Invested Indifference

How Violence Persists in Settler Colonial Society

 A divergent perspective on the contemporary disappearance and murder of Indigenous women and girls in Canada. 

In 2004, Amnesty International characterized Canadian society as “indifferent” to the high rates of violence faced by Indigenous women and girls. When the Canadian government took another twelve years to launch a national inquiry, that indictment seemed true.

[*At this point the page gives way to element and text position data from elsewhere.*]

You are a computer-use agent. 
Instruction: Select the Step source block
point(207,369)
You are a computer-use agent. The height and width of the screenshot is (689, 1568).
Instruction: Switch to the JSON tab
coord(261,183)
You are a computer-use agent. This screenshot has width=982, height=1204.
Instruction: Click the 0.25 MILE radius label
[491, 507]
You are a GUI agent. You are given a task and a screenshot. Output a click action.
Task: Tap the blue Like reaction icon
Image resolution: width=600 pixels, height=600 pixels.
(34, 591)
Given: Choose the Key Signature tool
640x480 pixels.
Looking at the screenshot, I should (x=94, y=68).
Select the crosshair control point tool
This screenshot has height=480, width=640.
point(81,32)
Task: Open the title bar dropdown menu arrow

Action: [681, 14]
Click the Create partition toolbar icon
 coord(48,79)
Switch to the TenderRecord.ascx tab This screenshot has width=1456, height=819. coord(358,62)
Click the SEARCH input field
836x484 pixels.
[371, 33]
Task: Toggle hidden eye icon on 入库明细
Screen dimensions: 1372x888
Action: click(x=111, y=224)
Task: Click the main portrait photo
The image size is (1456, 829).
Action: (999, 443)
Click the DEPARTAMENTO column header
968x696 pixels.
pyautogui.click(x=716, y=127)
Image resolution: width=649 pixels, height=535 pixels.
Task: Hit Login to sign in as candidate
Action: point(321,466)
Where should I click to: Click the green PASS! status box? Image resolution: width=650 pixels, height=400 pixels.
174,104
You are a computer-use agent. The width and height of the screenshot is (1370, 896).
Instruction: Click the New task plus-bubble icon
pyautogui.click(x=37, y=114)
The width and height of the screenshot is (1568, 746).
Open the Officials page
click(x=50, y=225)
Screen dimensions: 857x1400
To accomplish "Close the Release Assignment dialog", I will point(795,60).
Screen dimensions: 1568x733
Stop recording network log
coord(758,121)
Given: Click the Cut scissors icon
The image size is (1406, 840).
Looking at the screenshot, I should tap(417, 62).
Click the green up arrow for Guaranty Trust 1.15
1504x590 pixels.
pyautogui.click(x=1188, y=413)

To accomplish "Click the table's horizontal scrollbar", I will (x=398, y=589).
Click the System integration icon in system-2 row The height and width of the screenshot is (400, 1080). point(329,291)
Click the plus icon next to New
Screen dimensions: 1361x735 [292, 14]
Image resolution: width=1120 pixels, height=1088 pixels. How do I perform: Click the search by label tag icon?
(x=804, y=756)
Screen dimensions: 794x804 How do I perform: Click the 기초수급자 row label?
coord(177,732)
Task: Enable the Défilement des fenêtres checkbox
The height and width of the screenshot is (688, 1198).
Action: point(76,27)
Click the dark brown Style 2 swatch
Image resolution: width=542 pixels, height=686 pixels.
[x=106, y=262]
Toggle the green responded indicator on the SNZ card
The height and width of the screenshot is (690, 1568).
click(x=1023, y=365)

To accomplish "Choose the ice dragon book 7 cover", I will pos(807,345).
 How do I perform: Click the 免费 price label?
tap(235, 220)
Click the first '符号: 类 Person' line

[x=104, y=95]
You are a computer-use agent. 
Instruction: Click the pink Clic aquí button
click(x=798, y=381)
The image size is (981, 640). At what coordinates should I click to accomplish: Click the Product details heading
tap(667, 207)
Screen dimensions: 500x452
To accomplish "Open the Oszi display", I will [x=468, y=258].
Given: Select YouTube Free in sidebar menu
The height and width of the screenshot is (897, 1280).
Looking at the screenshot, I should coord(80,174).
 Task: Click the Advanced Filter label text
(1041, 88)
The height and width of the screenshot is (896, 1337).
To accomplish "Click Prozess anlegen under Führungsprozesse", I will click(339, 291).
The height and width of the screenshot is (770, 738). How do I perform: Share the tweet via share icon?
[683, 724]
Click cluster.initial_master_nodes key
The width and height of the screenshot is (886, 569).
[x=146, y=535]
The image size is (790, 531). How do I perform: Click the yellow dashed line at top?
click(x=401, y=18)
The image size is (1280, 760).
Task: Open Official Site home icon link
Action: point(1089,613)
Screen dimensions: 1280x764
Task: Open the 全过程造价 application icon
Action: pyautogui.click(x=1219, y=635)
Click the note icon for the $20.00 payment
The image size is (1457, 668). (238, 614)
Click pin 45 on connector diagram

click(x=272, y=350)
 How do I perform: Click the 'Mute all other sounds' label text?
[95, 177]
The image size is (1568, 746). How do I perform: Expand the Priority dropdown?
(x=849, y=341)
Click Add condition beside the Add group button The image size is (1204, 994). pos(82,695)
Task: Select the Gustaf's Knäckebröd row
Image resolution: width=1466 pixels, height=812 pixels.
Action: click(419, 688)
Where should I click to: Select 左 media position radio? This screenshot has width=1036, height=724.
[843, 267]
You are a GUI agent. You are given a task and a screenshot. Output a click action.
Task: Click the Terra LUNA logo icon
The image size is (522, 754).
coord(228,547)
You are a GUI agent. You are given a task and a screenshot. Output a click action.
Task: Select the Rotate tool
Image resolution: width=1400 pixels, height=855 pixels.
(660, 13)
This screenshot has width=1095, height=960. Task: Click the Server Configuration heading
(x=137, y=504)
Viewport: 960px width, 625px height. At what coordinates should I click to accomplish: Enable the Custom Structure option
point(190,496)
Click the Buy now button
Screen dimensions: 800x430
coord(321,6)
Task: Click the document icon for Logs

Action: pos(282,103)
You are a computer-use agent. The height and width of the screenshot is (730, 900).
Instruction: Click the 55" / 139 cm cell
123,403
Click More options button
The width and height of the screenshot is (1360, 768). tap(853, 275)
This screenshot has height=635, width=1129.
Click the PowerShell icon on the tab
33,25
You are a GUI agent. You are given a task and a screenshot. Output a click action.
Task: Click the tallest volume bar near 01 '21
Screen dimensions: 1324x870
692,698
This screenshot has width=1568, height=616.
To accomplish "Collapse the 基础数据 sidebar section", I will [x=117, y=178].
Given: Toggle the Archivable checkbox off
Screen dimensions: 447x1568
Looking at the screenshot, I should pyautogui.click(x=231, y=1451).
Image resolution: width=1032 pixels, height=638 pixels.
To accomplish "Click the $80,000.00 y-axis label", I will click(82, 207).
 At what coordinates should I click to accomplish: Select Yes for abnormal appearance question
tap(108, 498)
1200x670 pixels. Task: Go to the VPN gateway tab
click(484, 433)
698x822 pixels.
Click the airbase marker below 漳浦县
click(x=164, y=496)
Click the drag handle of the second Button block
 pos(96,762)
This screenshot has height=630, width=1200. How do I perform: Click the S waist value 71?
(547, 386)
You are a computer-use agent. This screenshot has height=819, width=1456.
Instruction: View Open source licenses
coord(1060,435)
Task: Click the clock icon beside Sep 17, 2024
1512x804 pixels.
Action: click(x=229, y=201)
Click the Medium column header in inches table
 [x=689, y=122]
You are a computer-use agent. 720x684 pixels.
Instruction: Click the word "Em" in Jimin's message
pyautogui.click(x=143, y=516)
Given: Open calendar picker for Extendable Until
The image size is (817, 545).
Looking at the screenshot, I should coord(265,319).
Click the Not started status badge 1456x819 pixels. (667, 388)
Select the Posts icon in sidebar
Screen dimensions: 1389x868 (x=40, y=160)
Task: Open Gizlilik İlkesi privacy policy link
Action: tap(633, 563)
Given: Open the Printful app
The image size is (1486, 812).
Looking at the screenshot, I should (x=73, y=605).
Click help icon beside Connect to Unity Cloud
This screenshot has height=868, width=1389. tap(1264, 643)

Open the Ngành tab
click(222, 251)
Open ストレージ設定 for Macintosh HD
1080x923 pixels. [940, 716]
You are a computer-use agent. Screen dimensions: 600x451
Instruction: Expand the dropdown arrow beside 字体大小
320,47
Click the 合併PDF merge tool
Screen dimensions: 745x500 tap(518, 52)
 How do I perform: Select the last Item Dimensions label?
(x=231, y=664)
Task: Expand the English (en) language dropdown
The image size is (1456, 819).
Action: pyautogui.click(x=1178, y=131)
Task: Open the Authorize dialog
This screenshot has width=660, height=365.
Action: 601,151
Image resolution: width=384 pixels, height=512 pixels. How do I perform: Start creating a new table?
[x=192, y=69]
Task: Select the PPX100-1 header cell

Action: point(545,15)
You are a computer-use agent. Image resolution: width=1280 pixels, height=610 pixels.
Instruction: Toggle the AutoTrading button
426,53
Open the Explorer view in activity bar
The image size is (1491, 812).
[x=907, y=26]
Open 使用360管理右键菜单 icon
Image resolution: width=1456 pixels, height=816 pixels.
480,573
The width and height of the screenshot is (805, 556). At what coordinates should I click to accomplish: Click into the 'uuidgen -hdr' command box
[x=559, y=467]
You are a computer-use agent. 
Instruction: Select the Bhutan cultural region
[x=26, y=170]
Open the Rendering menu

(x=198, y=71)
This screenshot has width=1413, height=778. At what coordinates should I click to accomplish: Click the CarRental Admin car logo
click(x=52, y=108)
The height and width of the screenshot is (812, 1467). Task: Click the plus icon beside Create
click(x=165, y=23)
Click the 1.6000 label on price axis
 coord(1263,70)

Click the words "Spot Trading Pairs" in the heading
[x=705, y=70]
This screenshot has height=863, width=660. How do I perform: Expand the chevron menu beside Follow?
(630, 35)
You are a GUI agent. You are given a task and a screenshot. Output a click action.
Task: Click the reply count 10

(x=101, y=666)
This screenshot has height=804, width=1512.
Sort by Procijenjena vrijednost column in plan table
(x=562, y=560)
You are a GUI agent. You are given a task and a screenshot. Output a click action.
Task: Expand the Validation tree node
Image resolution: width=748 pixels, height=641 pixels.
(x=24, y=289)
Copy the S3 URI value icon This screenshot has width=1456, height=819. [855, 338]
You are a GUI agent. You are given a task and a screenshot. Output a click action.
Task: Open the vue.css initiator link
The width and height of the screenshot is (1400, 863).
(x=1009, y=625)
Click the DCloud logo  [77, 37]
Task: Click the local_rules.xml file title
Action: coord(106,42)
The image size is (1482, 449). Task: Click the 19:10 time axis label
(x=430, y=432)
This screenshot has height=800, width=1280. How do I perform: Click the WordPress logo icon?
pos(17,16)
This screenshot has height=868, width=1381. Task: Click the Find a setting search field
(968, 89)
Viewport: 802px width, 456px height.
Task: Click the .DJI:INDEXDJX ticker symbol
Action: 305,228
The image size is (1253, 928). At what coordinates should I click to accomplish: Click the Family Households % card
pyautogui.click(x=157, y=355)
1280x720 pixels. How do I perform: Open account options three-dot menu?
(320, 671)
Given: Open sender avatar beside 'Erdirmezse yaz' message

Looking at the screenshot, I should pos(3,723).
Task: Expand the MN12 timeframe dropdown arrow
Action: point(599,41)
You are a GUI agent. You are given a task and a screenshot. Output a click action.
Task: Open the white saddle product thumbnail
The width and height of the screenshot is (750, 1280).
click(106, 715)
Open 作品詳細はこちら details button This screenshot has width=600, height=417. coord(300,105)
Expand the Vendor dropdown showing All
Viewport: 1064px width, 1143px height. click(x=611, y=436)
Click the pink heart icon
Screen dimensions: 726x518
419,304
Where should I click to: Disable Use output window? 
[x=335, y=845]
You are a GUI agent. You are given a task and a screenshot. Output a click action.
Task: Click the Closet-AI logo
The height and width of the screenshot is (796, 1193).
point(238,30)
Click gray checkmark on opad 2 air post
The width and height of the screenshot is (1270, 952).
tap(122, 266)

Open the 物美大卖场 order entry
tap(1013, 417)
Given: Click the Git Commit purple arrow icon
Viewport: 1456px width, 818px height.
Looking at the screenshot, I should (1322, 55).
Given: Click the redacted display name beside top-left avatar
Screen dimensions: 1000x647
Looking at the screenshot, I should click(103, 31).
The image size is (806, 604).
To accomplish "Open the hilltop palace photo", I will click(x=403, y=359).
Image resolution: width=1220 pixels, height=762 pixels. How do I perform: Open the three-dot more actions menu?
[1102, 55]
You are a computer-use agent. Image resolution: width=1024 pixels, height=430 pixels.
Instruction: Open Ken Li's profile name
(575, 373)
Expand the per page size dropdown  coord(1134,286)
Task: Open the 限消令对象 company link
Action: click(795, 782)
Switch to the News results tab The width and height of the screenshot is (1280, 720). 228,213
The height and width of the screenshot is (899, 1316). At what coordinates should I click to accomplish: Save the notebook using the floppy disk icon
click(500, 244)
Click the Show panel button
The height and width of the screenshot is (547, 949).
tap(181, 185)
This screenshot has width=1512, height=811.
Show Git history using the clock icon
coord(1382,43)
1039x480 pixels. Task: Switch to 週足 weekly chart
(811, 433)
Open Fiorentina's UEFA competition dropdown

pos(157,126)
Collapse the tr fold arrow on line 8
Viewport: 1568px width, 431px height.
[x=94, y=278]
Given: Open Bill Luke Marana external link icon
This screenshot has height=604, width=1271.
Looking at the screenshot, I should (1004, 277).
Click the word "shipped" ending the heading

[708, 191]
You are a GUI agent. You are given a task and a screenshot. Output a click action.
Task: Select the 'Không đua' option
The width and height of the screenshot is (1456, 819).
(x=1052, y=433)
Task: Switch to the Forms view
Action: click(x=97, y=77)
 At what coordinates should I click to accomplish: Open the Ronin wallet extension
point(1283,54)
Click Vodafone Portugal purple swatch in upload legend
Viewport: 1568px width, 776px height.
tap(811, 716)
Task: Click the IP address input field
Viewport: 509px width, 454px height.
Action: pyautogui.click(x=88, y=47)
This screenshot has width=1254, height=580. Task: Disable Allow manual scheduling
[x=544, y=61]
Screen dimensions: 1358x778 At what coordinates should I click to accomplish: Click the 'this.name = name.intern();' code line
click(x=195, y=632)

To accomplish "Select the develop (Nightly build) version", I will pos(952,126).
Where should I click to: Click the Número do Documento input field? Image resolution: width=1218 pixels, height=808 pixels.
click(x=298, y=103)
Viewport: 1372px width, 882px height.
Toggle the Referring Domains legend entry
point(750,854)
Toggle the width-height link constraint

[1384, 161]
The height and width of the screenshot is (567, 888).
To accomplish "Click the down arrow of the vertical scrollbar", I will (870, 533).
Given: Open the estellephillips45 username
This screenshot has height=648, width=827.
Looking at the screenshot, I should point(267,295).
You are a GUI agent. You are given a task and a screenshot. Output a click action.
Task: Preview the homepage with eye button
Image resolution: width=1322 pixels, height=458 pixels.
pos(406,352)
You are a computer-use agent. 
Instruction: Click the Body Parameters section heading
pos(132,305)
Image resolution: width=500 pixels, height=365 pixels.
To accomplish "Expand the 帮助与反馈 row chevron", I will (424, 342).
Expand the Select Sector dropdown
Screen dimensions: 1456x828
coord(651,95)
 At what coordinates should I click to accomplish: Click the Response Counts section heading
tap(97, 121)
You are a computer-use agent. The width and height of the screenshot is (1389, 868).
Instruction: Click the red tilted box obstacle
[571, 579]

Invested Indifference offers a divergent perspective on the contemporary disappearance and murder of Indigenous women and girls in Canada. It does so by examining practices at three different historical moments in the same location, the place we now call Edmonton, juxtaposing late-nineteenth-century texts, documents concerning the former Charles Camsell Indian Hospital, and contemporary online police materials. Through a critical analysis of the seemingly disparate discourses circulating through these materials, Kara Granzow makes the claim that what we see as societal indifference does not come from an absence of feeling but from a deep-rooted and affective investment in framing specific lives as disposable. Granzow demonstrates that through mechanisms such as the law, medicine, and control of land and space, gendered and racialized everyday violence against Indigenous people has become symbolically and politically entrenched as a central practice in the social construction of Canadian nationhood. Invested Indifference exposes the thread of violence not as past, but as running through our settler-colonial present.

256 pages | 5 2/4 x 8 2/4 | © 2020


Reviews

Invested Indifference is a much-needed political intervention for an urgent social problem.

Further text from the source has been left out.